Clinical and epidemiological studies showed that an inverse relationship between the consumption of chayote and the prevalence of chronic diseases exists [6,7]. These pharmacological properties depend on the bioactive compounds present in the composition of chayote, including flavonoids, phenols and vitamin C [[8], [9], [10]]. Further study to analyze the immunomodulatory effect of chayote pectin and results showed that crude chayote pectin has a cell protective effect [3]. Better knowledge of pectin composition and properties would help promote the use of the chayote fruit as a significant pectin source.

Pectin belongs to a family of complex polysaccharides that can be found in the primary cell walls and middle lamella of dicotyledons. Pectin as a high-value functional food ingredient is commonly used as a gelling, stabilizing, thickening and emulsifying agent in food industry [11]. In pharmaceutical industry, pectin features several applications and has been studied as a transmucosal delivery system [12]. Pectin involves a minimum of four different types of polysaccharides, such as homogalacturonan (HG), rhamnogalacturonan I (RG-I) and rhamnogalacturonan II (RG-II), and in minor quantities xylogalacturonan [13]. HGs are liner homopolymers consisting of α-(1, 4) linked D-galacturonic acid residues. RG-I was found to feature a backbone containing diglycosyl repeat units of [→2)-α-L-Rhap-(1 → 4)-α-D-GalpA-(1→] featuring various side chains attached to the O-4 unit of the L-rhamnosyl residues [14,15].
_ _ _ _ _
### [Exercise]
According to the passage on chayote pectin, where in plants is pectin found?
_ _ _ _ _
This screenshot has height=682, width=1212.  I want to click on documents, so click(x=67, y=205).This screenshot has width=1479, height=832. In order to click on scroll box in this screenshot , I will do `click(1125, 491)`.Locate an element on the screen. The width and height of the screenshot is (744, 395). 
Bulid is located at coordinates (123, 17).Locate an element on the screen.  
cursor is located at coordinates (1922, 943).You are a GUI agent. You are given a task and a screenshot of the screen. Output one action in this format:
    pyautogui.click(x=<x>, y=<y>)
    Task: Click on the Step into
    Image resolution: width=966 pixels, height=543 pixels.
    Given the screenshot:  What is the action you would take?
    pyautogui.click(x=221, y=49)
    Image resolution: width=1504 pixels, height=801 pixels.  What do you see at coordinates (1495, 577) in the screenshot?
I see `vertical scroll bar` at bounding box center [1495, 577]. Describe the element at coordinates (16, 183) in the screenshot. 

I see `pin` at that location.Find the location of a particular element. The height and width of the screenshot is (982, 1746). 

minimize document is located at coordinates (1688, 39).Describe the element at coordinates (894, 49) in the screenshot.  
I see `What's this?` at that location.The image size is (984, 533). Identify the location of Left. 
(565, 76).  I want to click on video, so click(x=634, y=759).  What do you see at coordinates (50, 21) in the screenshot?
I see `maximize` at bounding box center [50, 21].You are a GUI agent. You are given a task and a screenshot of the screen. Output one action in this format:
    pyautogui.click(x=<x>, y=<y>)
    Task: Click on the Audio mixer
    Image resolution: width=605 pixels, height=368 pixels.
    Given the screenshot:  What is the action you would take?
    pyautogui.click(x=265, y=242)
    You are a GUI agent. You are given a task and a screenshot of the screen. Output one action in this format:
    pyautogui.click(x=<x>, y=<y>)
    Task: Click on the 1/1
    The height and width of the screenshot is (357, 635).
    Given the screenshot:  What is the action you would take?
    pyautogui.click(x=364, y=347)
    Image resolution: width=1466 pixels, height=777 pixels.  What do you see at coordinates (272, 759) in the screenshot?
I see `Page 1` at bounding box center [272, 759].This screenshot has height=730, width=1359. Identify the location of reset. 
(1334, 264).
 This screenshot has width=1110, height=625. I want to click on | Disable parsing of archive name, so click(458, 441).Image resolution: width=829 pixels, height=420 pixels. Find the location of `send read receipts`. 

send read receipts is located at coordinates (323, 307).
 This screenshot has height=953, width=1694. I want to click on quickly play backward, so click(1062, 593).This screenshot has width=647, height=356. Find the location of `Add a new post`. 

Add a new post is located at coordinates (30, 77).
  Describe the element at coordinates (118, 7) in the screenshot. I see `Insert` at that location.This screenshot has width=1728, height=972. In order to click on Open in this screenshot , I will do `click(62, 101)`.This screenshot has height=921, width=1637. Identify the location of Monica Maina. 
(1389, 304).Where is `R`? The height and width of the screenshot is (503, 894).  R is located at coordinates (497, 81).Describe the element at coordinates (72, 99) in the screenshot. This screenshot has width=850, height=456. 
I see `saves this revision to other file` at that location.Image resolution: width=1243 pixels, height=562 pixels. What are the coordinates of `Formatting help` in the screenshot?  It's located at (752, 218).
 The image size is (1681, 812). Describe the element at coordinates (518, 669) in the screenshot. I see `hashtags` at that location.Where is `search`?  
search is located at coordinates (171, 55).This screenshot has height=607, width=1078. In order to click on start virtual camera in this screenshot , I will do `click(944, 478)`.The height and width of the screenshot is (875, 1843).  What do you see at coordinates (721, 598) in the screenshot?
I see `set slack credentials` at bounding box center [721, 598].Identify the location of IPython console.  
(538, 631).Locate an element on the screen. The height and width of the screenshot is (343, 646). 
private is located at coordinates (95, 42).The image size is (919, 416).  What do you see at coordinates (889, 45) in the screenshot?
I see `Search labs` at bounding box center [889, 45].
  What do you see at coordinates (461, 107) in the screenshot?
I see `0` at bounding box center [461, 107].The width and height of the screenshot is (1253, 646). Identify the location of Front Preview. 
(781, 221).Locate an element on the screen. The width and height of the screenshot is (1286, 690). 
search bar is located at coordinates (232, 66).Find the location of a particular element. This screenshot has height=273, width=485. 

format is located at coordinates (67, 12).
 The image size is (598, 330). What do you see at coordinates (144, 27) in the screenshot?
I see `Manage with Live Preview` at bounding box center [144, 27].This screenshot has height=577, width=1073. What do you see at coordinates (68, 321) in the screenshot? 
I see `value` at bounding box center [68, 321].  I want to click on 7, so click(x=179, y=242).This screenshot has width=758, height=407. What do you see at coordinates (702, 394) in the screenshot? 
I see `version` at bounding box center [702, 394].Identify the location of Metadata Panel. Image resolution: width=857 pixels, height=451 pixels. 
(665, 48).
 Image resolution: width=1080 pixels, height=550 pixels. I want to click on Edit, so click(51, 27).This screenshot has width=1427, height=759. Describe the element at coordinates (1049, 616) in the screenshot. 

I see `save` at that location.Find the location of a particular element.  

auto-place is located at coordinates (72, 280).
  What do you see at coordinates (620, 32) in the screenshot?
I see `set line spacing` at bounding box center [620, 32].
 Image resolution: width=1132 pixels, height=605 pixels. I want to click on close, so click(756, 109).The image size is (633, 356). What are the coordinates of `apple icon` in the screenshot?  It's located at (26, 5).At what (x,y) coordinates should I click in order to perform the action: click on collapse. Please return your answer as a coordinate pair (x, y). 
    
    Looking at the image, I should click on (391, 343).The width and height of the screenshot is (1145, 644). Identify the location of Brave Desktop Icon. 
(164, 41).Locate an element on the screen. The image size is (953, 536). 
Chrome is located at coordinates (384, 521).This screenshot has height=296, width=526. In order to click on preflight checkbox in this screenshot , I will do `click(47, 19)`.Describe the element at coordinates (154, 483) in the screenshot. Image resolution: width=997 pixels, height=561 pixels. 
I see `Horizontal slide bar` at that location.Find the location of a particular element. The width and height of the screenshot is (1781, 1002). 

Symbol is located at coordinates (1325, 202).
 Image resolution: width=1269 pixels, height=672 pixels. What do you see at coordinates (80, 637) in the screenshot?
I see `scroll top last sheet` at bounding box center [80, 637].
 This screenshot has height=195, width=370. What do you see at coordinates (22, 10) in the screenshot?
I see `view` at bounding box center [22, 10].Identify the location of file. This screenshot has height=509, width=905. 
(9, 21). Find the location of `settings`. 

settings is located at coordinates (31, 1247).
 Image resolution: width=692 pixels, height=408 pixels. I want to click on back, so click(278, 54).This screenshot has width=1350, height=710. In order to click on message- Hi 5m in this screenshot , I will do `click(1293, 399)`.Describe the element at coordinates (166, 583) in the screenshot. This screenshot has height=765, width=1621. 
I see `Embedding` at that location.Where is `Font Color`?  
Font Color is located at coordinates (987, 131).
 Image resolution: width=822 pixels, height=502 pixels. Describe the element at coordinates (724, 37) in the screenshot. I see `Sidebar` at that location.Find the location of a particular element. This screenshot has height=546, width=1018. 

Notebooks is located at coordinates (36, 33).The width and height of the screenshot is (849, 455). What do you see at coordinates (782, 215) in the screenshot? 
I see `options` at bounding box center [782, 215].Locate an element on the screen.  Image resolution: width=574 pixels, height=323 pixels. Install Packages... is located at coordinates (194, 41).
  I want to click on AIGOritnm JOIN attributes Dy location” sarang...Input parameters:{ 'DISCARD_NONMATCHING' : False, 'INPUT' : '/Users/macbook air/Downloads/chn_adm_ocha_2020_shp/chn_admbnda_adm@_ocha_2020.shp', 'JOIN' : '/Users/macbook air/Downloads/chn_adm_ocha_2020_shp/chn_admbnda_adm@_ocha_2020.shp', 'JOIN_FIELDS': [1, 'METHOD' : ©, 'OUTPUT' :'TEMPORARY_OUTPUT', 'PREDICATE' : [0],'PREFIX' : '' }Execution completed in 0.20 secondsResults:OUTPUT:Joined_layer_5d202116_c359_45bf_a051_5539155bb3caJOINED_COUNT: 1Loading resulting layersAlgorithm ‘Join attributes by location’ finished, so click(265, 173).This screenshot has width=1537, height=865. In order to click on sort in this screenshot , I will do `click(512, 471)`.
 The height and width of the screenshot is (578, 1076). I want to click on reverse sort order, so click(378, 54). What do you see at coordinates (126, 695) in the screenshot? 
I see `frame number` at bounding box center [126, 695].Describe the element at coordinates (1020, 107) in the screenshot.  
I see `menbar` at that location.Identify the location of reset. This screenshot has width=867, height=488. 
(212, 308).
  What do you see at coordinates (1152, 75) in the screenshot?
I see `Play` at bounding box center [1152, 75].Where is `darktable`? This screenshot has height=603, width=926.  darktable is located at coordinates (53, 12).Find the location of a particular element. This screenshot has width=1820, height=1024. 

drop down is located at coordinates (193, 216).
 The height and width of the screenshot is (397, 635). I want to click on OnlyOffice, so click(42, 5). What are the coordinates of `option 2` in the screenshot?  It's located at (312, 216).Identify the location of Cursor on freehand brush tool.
_ _ _ _ _
### [Response below]
In the primary cell walls and middle lamella of dicotyledons.